■ SOURCE PASSAGE:
-----

Earlier last month—on November 8 and 9—over 100,000 health employees, teachers, development officers and other sections of the working class, including railway workshop employees and private sector workers, held strikes and mass demonstrations.
Rising inflation and the government’s removal of almost all price controls has opened the way for sharp increases in the price of essentials and has fueled the rising wave of strikes and protests.
In November, Sri Lanka’s annualised inflation rate rose to 9.9 percent, measured on a year-on-year basis, the highest recorded in 12 years. Food inflation increased that month to 17. 5 percent—up from 12.8 percent in October—while non-food inflation climbed to 6.4 percent, up from 5.4 percent, in the same period.
In the lead-up to last month’s budget, the trade unions, in an attempt to dissipate workers’ anger, falsely claimed that mass protests and limited walkouts would force the government to grant wage increases.
These myths were shattered by Rajapakse’s brutal austerity budget that aims to make the working class bear the burden of Sri Lanka’s long-running economic crisis which has been dramatically worsened by the COVID-19 pandemic.
As Finance Minister Basil Rajapakse declared on November 12, after presenting his budget: “There is absolutely no way [for at least one more year] we can spend public money on government sector employees.”

-----

■ DATA SECTION:
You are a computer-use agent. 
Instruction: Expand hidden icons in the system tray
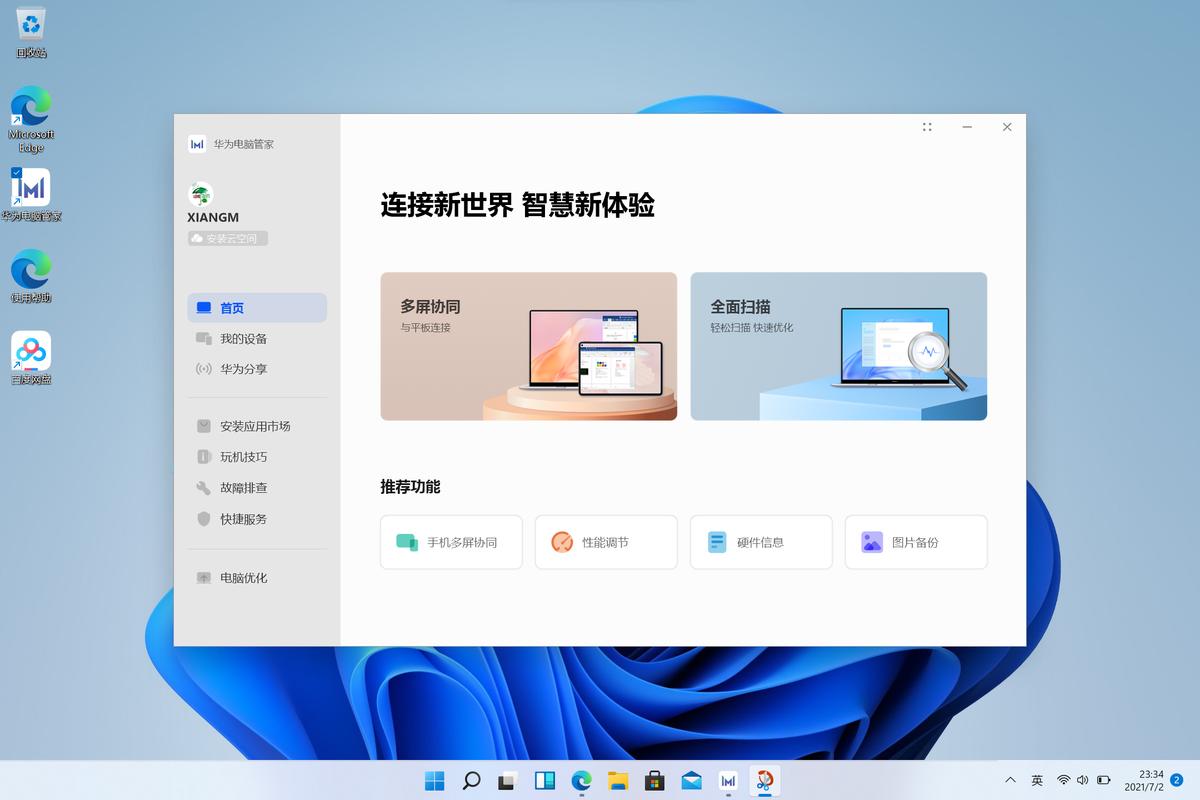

-----

■ WHAT YOU WILL DO: Write out the passage on Sri Lanka's strikes and inflation word for word, from "In November, Sri" up to and including "grant wage increases.".

■ PROBLEM SOLUTION:
In November, Sri Lanka’s annualised inflation rate rose to 9.9 percent, measured on a year-on-year basis, the highest recorded in 12 years. Food inflation increased that month to 17. 5 percent—up from 12.8 percent in October—while non-food inflation climbed to 6.4 percent, up from 5.4 percent, in the same period.
In the lead-up to last month’s budget, the trade unions, in an attempt to dissipate workers’ anger, falsely claimed that mass protests and limited walkouts would force the government to grant wage increases.